◆ The input ◆
= Beginning of Section =
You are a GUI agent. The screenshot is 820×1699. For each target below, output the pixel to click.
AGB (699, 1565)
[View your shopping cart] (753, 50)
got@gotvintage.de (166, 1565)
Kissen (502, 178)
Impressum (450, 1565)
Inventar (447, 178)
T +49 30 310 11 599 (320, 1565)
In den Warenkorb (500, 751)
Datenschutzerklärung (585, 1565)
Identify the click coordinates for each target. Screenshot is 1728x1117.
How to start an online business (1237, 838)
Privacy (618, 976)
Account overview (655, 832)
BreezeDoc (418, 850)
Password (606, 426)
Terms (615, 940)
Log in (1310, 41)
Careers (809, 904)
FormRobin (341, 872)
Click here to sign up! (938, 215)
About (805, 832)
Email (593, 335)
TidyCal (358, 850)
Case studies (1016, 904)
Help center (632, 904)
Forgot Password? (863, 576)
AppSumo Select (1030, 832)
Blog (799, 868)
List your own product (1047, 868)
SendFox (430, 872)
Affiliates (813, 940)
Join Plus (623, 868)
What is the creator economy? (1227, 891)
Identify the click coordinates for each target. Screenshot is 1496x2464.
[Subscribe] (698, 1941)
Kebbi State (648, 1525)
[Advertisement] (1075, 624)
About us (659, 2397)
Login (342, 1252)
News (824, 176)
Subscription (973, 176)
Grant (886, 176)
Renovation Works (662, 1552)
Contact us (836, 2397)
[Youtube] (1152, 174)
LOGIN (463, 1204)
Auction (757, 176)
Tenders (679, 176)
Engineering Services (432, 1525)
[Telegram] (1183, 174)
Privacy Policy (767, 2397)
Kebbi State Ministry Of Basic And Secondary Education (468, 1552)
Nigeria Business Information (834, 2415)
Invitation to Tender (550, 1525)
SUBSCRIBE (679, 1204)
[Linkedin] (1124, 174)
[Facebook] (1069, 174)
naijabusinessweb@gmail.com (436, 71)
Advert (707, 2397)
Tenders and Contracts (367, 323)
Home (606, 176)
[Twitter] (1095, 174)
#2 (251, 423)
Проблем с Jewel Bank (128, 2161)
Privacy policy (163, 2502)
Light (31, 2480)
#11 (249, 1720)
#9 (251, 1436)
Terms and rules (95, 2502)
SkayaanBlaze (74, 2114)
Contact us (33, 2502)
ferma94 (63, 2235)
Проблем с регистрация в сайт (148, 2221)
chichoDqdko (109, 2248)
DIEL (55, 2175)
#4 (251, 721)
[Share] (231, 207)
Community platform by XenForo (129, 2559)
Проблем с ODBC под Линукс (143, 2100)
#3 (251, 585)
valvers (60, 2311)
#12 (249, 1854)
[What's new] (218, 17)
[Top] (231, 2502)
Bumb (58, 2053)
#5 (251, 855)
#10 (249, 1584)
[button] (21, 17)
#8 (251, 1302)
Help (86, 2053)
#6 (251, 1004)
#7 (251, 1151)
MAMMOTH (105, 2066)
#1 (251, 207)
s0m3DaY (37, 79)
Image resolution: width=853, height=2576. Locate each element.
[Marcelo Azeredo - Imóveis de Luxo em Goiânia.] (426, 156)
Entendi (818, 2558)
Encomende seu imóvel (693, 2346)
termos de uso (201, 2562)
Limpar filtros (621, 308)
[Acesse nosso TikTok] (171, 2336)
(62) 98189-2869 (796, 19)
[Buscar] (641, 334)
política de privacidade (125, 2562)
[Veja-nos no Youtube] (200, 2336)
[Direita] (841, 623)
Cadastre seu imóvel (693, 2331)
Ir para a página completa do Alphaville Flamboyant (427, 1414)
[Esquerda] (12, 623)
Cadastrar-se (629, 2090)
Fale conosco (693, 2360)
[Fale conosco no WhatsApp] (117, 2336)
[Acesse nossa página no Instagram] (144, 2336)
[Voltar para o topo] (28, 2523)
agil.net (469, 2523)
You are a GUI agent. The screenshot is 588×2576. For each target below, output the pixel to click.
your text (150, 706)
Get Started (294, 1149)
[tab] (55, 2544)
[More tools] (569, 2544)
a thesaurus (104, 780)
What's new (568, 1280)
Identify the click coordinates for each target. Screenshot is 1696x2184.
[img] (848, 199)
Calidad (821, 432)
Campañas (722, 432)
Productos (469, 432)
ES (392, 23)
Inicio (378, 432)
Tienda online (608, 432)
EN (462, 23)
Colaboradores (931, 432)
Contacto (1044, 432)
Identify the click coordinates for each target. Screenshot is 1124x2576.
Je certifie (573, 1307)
= End of Section =
◆ What to produce ◆
Please copy each line from the material above in which the string "target" appears.

◆ Exercise output ◆
You are a GUI agent. The screenshot is 820×1699. For each target below, output the pixel to click.
Identify the click coordinates for each target. Screenshot is 1728x1117.
Identify the click coordinates for each target. Screenshot is 1496x2464.
You are a GUI agent. The screenshot is 588×2576. For each target below, output the pixel to click.
Identify the click coordinates for each target. Screenshot is 1696x2184.
Identify the click coordinates for each target. Screenshot is 1124x2576.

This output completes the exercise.